"What's the import?": indefinitiveness of meaning in nineteenth-century parabolic poems - Critical Essay

Style, Spring, 2002 by Kerry McSweeney

We can connect no idea of definite pursuit or attainment with a series of facts so dreamlike and so disjointed; and still less extract from it a definite moral.

(273-74)

Dreamlike. There is no reason to doubt Browning's retrospective account of the poem's genesis: "Childe Roland came upon me as a kind of dream. I had to write it, then and there, and I finished it the same day, I believe. But it was simply that I had to do It. I did not know then what I meant beyond that, and I'm sure I don't know now. But I am very fond of it" (qtd. in DeVane 227). Whatever its genesis, however, "Childe Roland" is not simply the transcription of a psychic event. A dream per se is known only to the dreamer and is accessible to others only through the dreamer's retrospective account. In a literary dream, the reader is at a further remove from the putatively real dream in that verbal elaboration becomes "not only the inevitable by-product" of representating the dream "but also the conscious aim" of the writer (Porter 38).

It is not often recognized how successful Browning has been in representing a dream in poetic form. Consider his metrical choice, on which the best commentator is George Saintsbury in his History of English Prosody. A common feature of dreams is

the extraordinary gravity which accompanies their wildest and most preposterous accidents and combinations; as well as the smoothness with which the topsy-turvy transitions are effected. To render this you want a severe metre, but one admitting of no little variety. The sixain aabccb, with every line a regular decasyllable, provides this excellently; and as it is not a common form, it mixes the requisite strangeness with its sobriety.

(3:230)

The fusion of contradictory qualities and the omission of connections between perceptual events also suggest the a-causal world of dream. So does the disjunction between the pervasive atmosphere of dread and doom, disease and death, in the speaker's perception of his environment and the energy and exuberance with which it is articulated.

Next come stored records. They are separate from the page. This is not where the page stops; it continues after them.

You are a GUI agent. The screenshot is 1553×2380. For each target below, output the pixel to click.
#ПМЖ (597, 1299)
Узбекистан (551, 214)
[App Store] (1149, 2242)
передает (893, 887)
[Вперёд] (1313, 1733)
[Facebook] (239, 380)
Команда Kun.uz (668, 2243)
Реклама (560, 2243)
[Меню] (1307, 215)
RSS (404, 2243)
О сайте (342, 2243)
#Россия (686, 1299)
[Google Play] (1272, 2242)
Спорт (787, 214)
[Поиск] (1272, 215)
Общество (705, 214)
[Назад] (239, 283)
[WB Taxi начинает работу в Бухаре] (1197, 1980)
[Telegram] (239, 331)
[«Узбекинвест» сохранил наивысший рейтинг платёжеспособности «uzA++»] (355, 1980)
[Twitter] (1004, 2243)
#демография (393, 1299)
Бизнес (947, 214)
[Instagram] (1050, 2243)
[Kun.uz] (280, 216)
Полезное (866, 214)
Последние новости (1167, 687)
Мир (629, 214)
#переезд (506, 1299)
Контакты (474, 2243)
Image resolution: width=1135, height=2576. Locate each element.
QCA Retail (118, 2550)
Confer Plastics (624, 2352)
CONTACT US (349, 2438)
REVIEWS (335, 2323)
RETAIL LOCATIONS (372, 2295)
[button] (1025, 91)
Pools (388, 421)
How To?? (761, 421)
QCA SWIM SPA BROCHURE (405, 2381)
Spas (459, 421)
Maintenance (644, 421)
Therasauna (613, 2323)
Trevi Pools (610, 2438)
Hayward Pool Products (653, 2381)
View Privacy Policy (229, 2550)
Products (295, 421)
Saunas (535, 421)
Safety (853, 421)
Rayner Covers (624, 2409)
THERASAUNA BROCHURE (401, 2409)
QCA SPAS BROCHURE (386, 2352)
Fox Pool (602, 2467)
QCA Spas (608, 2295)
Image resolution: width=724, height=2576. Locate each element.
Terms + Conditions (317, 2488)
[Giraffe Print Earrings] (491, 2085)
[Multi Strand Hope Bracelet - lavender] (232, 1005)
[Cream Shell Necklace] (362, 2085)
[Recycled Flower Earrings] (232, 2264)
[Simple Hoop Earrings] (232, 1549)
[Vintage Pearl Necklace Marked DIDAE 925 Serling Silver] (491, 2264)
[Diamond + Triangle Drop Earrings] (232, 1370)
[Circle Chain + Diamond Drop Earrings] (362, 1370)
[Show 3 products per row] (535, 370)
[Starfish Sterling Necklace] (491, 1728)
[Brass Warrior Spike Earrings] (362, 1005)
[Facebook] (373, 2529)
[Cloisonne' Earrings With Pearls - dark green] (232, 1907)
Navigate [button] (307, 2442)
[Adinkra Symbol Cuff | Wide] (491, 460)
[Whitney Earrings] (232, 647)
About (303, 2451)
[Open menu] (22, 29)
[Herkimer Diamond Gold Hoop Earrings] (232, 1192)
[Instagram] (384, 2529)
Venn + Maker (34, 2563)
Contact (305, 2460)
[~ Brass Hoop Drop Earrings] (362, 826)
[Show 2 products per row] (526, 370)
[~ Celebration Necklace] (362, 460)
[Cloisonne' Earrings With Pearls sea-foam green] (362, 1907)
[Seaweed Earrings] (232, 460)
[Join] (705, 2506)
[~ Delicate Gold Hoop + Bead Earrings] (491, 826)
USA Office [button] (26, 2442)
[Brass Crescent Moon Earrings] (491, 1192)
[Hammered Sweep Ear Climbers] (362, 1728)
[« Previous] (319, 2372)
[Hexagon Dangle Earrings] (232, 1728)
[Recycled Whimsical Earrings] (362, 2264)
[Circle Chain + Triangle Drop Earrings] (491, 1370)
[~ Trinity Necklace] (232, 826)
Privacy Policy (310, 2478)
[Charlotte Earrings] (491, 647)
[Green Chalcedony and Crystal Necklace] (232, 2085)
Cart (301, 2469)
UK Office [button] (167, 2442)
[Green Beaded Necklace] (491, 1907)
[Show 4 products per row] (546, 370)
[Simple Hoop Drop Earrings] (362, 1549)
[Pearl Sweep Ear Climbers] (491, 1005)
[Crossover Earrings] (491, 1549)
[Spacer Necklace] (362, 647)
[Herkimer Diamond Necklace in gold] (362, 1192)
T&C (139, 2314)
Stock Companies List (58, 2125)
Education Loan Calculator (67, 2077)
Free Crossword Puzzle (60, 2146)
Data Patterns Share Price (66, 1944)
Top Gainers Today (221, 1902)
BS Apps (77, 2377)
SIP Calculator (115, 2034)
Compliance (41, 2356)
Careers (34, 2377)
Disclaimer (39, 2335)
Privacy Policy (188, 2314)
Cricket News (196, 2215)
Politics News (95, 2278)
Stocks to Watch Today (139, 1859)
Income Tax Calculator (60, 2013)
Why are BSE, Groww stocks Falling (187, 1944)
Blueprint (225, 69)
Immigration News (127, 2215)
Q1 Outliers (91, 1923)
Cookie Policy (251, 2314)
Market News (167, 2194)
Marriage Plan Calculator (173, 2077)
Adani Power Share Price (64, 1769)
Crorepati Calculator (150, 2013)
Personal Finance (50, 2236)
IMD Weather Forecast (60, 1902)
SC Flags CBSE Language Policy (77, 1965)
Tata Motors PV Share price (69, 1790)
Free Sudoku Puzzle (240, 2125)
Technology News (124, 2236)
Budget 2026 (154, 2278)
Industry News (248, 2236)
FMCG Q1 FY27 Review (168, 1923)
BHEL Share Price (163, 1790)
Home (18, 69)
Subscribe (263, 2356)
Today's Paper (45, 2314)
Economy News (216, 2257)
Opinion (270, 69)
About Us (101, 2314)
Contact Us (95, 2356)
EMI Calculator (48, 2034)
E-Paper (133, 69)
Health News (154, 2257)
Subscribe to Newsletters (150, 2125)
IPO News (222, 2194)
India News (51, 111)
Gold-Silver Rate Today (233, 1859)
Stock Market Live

No definite moral. When Browning commented on the dream genesis of "Childe Roland," he also remarked that "I was conscious of no allegorical intention in writing it" (qtd. in DeVane 229). This comment does not mean, however, that the representation of his "kind of dream" in literary form does not include the seeds of meanings implanted either intentionally or through the promptings of poetic genius. Indeed, in the context of the poems of Browning's Men and Women (1855), in which "Childe Roland" was first published, it is very difficult to think of the poem as innocent of the intent to stimulate the tendency of readers to look for meanings in artworks. Think of such other poems in the volume as "A Toccata of Galuppi's," "Master Hugues of Saxe-Gotha," and "A Serenade at the Villa" and the ways in which their speakers are concerned with the meanings of an artwork--with "What's the import?" as the exacerbated organist-speaker of "Master Hugues" asks concerning the elaborate fugue he is playing. In "Childe Roland, " the reader is at one point encouraged to consider the same question: "How thus they had surprised me,--solve it, you!" That is, you, reader, explain what is going on, interpret the poem!